Существует много превосходных и очень умных людей, для которых четырнадцатый век или любой другой ушедший век не представляет внутреннего интереса. Мистер Джон Морли решительно выразил свои чувства по этому поводу. «Я вовсе не хочу знать, что произошло в прошлом, — говорит он, — за исключением того, что это позволяет мне яснее видеть свой путь через то, что происходит сейчас». Вот утилитарный взгляд, изложенный кратко и всесторонне; и трудно сказать, как Фруассар, не более чем Тацит или Ксенофонт, может эффективно помочь нам понять доктрину Монро или проблемы в Трансваале.
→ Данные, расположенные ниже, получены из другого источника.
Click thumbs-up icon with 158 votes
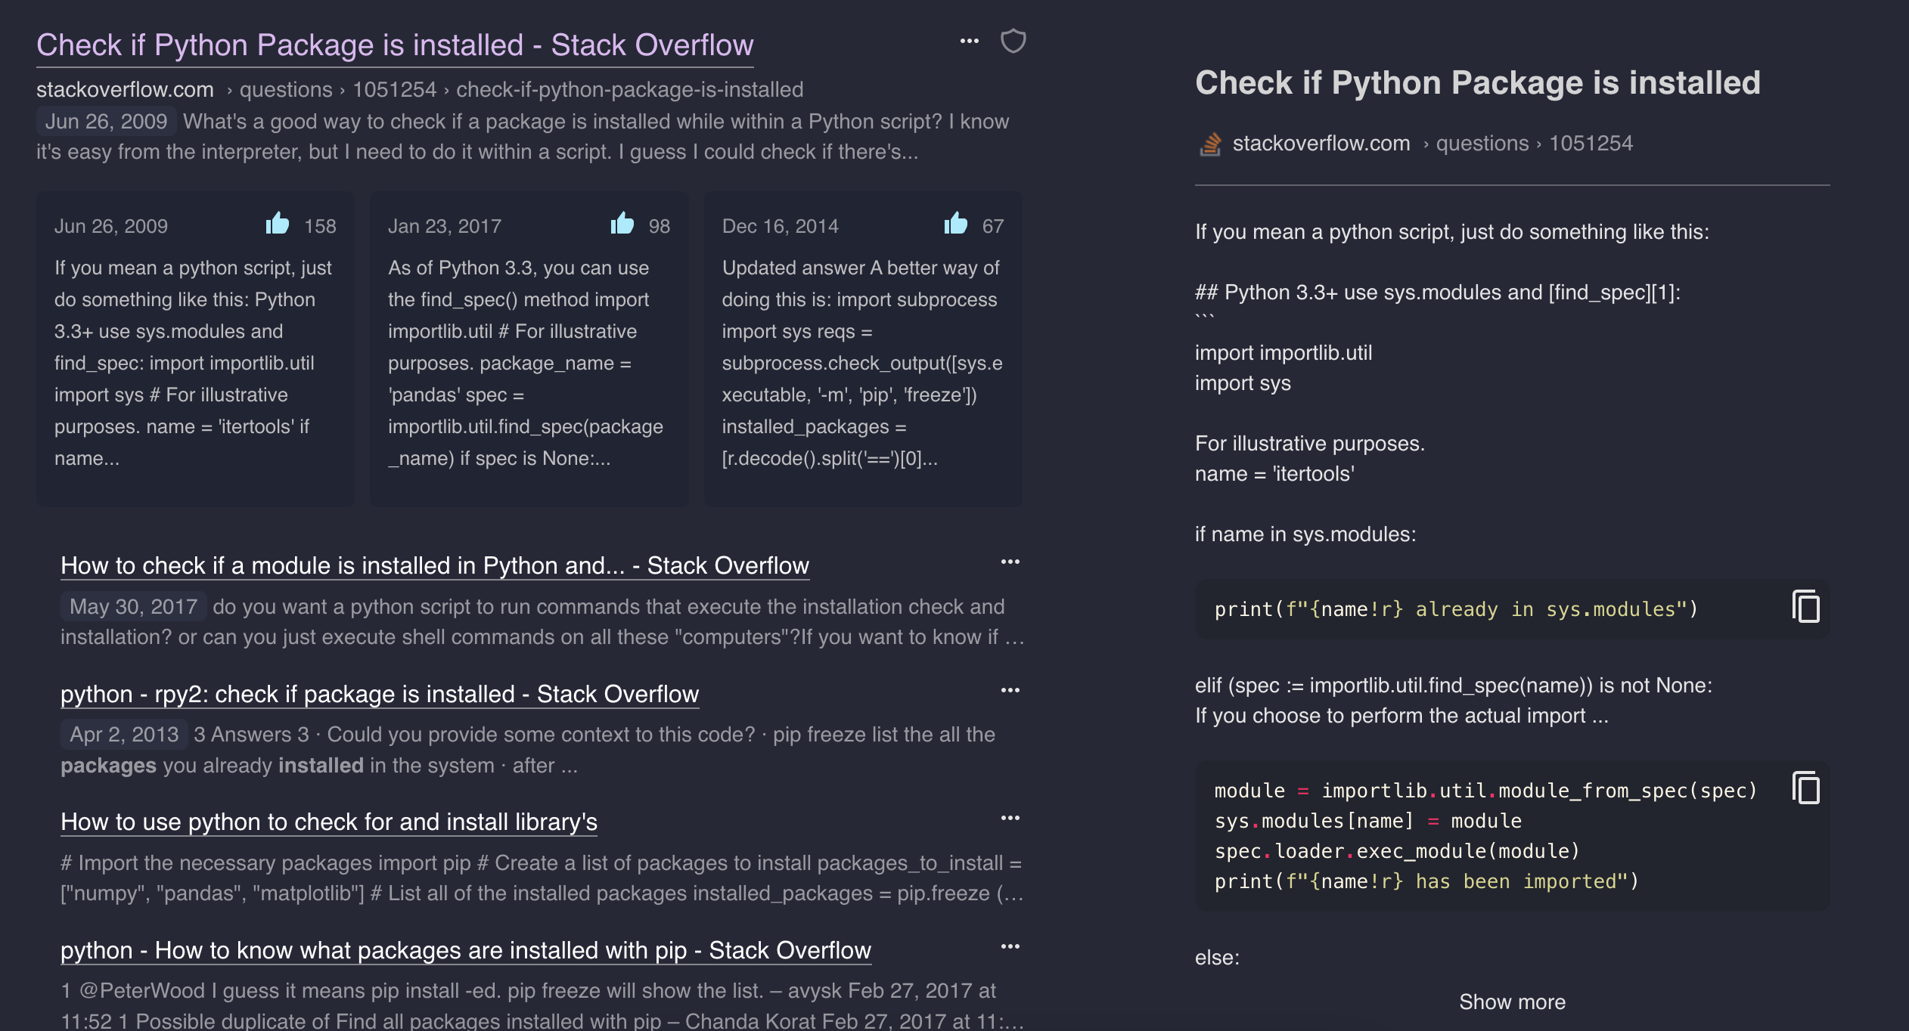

Возможно, эти авторы приносят свое высшее удовольствие другому и менее достойному классу читателей, которые вполне довольны тем, что забывают о досадах и унижениях настоящего в более безмятежном изучении великого прошлого. Лучшее в беде нашего соседа, гласит старая пословица, это то, что она не дает нам спать по ночам; а лучшее в бесконечных бедах других поколений — то, что они никоим образом не нарушают нашего душевного спокойствия. Может быть, они не сильно беспокоили более крепкую расу, которая пятьсот лет назад оставляла себе мало досуга для размышлений. Несомненно то, что события, которые следовало бы считать бедственными, описаны Фруассаром в такой веселой манере, что нам трудно сохранить душевное равновесие и не разделить его необоснованное ликование. «Теперь пришло время, когда мы должны говорить о копьях, мечах и кольчугах», — пишет он с радостным азартом. И снова он беззаботно описывает битву при Оре: «Французы маршировали в таком плотном строю, что нельзя было бросить теннисный мяч среди них, чтобы он не застрял на острие крепко удерживаемого копья. Англичане с большим удовольствием смотрели на них». Конечно, англичане смотрели с удовольствием, и они с большим удовольствием сражались с ними полчаса спустя, и с большим удовольствием разгромили их до того, как день закончился; ибо в этой кровавой схватке пал Карл де Блуа, самый храбрый солдат своего времени, и судьба Бретани была решена. Приглашения к битве тогда вежливо давались и сердечно принимались, как приглашения на бал. Граф Солсбери перед Брестом посылает весть сэру Бертрану дю Геклену: «Мы просим и умоляем вас выступить, когда с вами будут сражаться, без промедления». А французы, в свою очередь, «никогда не могли пожелать подвигов оружия, чтобы не нашлось англичан, готовых удовлетворить это желание».